Hicieron el camino siguiendo las vías del tren; Rosario caminaba junto a ella, Mikela guardaba el equilibrio sobre un raíl, jugando. De vez en cuando echaba un vistazo al pueblo que quedaba a su izquierda; comparado con Idiazábal era grande. Como era la principal localidad de la zona, había fábricas y talleres de todas clases, según le explicó Rosario: en algunas, por ejemplo, hacían charoles, y había incluso algunas que fabricaban aparatos ortopédicos. ¡Cuánto humo negro y qué movimiento de gente!

Idiazábal era un pueblo pequeño, de menos de dos mil habitantes, y Mikela, además, vivía en un barrio apartado formado por caseríos: Gainekera, en la falda del monte Santa Bárbara. Había trabajado como pastora, y conocía bien sus praderas, bosques y rincones, pero no había salido a menudo de Idiazábal, y mantuvo sus ojos bien abiertos en todo el camino.

La taberna Muinoa estaba en el cruce para Urdiain y Pamplona, aproximadamente a un kilómetro de la casa de los Repáraz.

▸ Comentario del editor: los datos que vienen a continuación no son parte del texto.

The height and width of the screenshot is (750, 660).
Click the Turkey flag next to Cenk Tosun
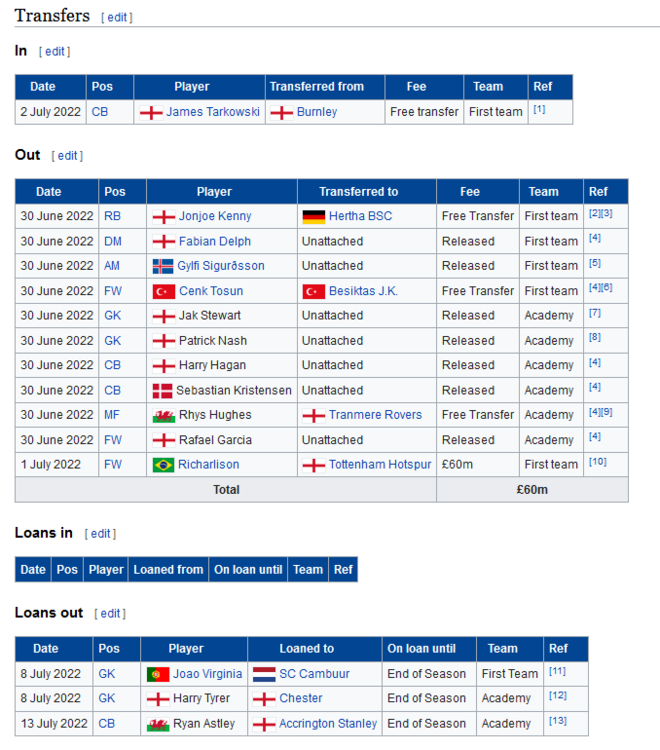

A la derecha, tenía una entrada para vehículos, bajo un arco redondo. Y, a la izquierda, una amplia zona cubierta para tomarse un vino dulce o una taza de café. Mientras miraba el humo que salía de la chimenea del tejado, Mikela reparó en una chica de melena amarillenta que miraba hacia el exterior con aspecto de aburrida. Cuando se sintió observada, cerró las cortinas.

–Aquí vive la familia Igoa. La hija, Primi, es novia de Gonzalo –le explicó Rosario.

Mikela supuso que sería aquella guapa chica que había visto en la ventana.

En aquella ocasión no tuvo la oportunidad de conocerla, porque el trato con el lechero fue bastante rápido. A los dueños del local, sin embargo, sí que los vio, mientras les llenaban las dos marmitas, y por un momento le pareció que la mujer le saludaba con una risita, pero nadie se los presentó. Era la segunda familia que conocía en Alsasua, y en elegancia no tenían nada que envidiar a los Repáraz. El sonido de los zapatos de las mujeres retumbaba sobre las blancas baldosas, y Mikela no podía apartar la mirada de ellos. Se veían zapatos de todo tipo, los de los clientes del restaurante y los mocasines de los dueños. Los de las criadas venidas del pueblo a por leche, en cambio, eran más humildes. Mikela, nerviosa, intentó ocultar sus viejos zapatos, al darse cuenta de que la gravilla del camino se los había estropeado aún más.

De pronto le vino a la mente el rostro de su madre, y sus manos ásperas. «Tened en cuenta, cristianos, que de una viuda se burlan hasta las piedras», solía decir a sus retoños, pero ella hacía frente a todas las situaciones con la cabeza bien alta. De repente, avergonzarse de sus zapatos le pareció una traición. El rubor de sus mejillas que antes le produjo la vergüenza se le acentuó con el arrepentimiento.

Siguió camino de la casa de los Repáraz sin poder quitárselo de la cabeza, hasta que Rosario la regañó por haberse tropezado un par de veces, diciéndole que al final se le iba a caer la leche.

–¿Qué es eso de ahí? –Mikela señaló un barracón que estaba cerca del Muinoa.

–Ahí suelen estar los presos que trabajan en las vías.

Mikela se quedó clavada en el suelo, sin responder siquiera. Sintió que la tierra temblaba, y un fragor que iba creciendo poco a poco.

–Vamos, chica, no te pares. –Rosario continuó andando, como si no se hubiera dado cuenta de nada.

Cuando vio que no la seguía, volvió la cabeza.

–El suelo… ¿Qué está pasando? –le preguntó Mikela.